### BRIEF:
Every record below should be repeated exactly. Omit the pictures.

### EXCERPTED DATA:
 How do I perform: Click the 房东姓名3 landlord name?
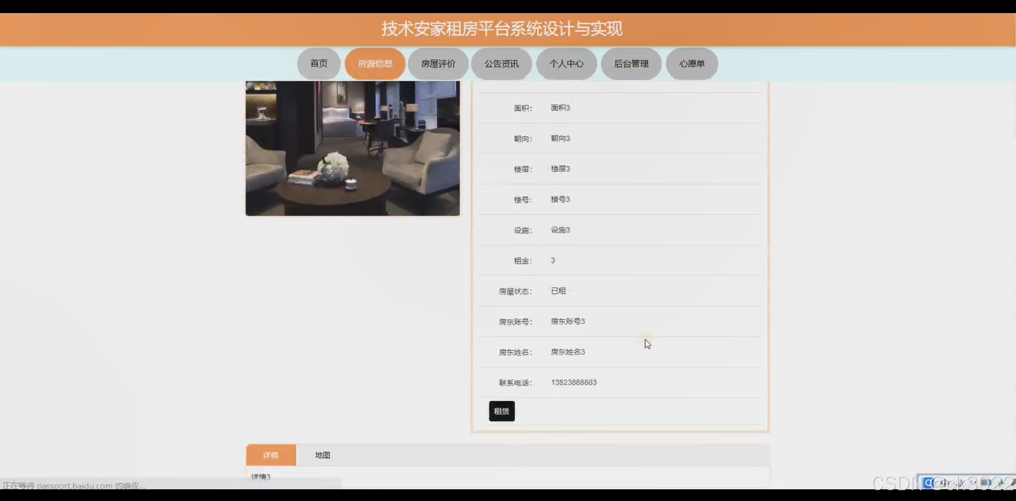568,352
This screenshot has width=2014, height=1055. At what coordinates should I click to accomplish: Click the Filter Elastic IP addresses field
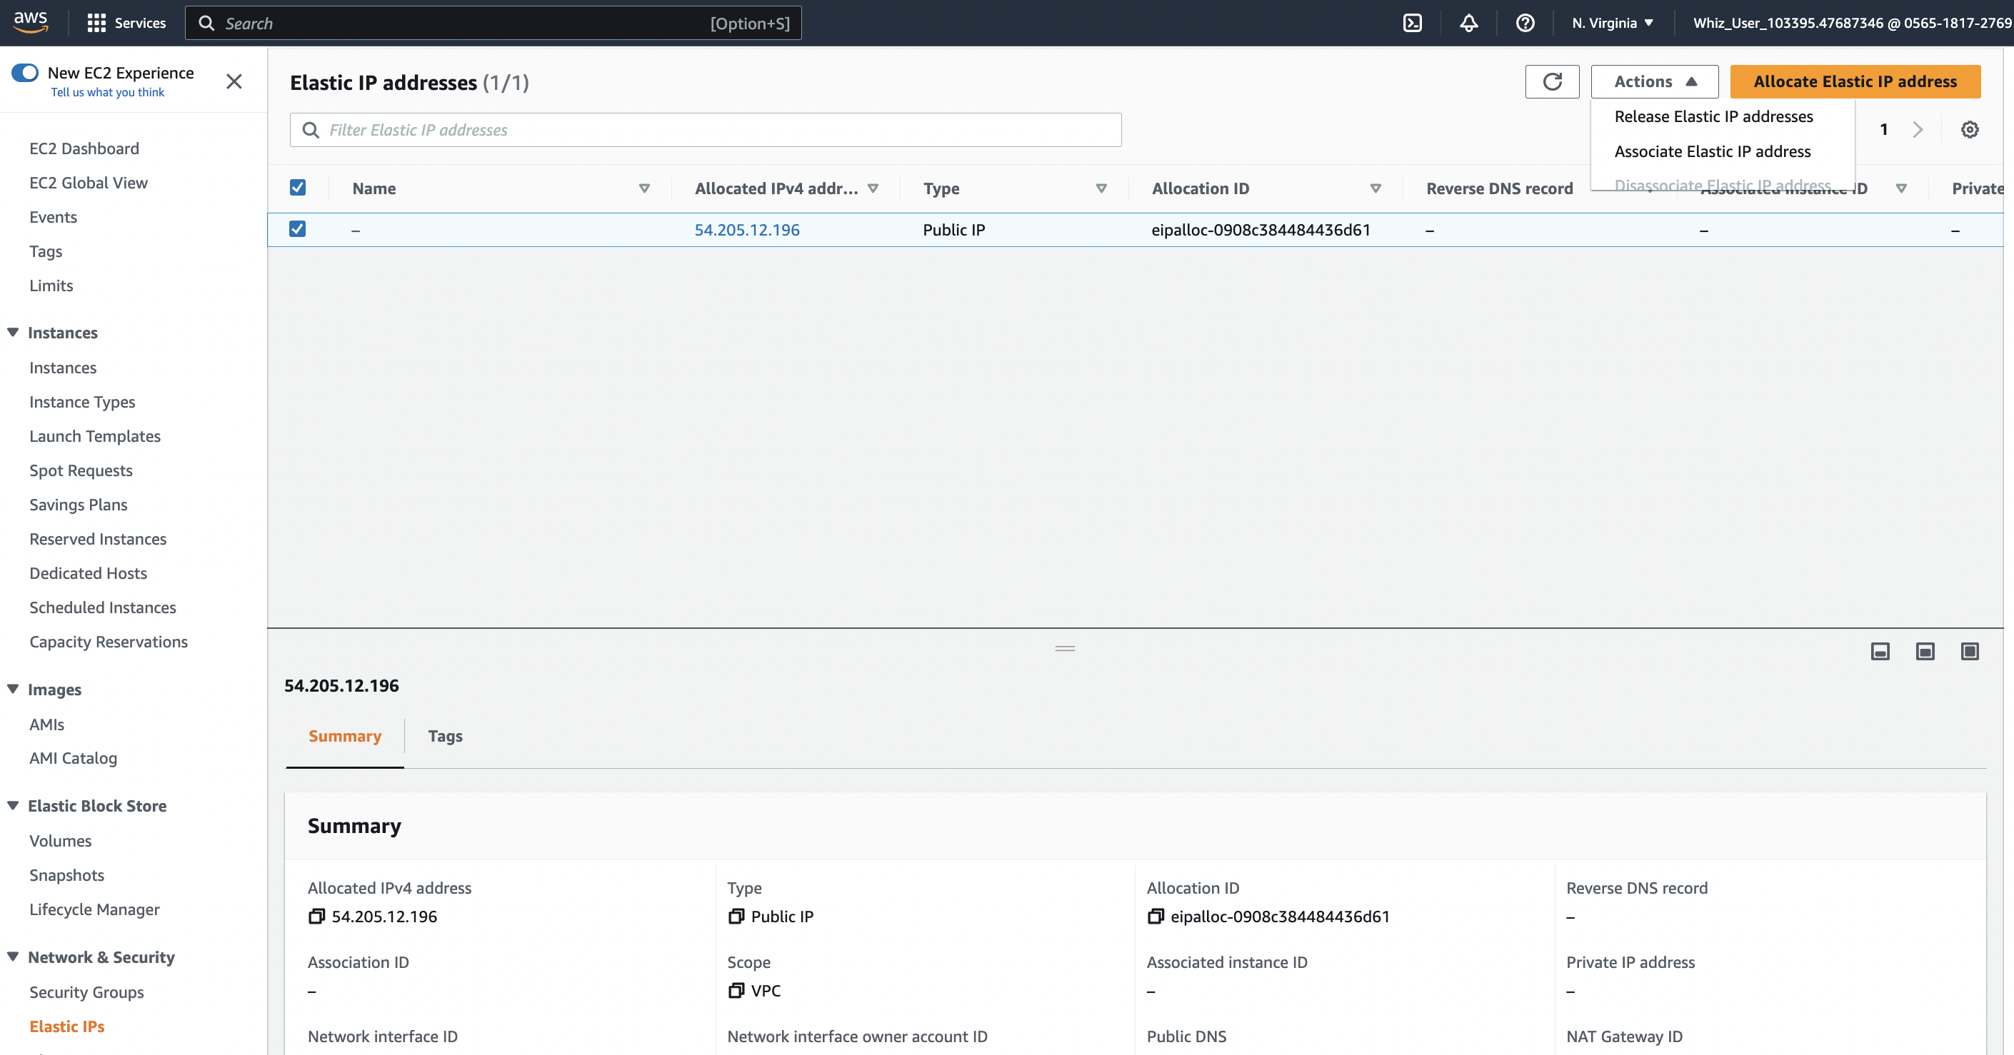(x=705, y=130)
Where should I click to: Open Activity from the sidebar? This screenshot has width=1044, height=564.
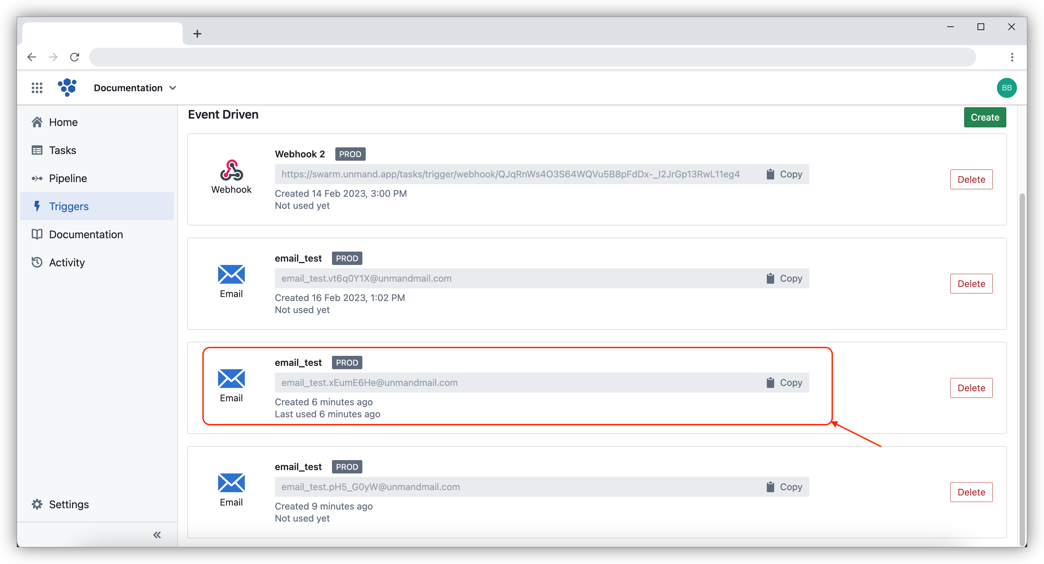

### EXERCISE ANSWER:
 How do I perform: Click the 房东姓名3 landlord name?
568,352
This screenshot has width=2014, height=1055. At what coordinates should I click to accomplish: Click the Filter Elastic IP addresses field
(x=705, y=130)
Where should I click to: Open Activity from the sidebar? This screenshot has width=1044, height=564.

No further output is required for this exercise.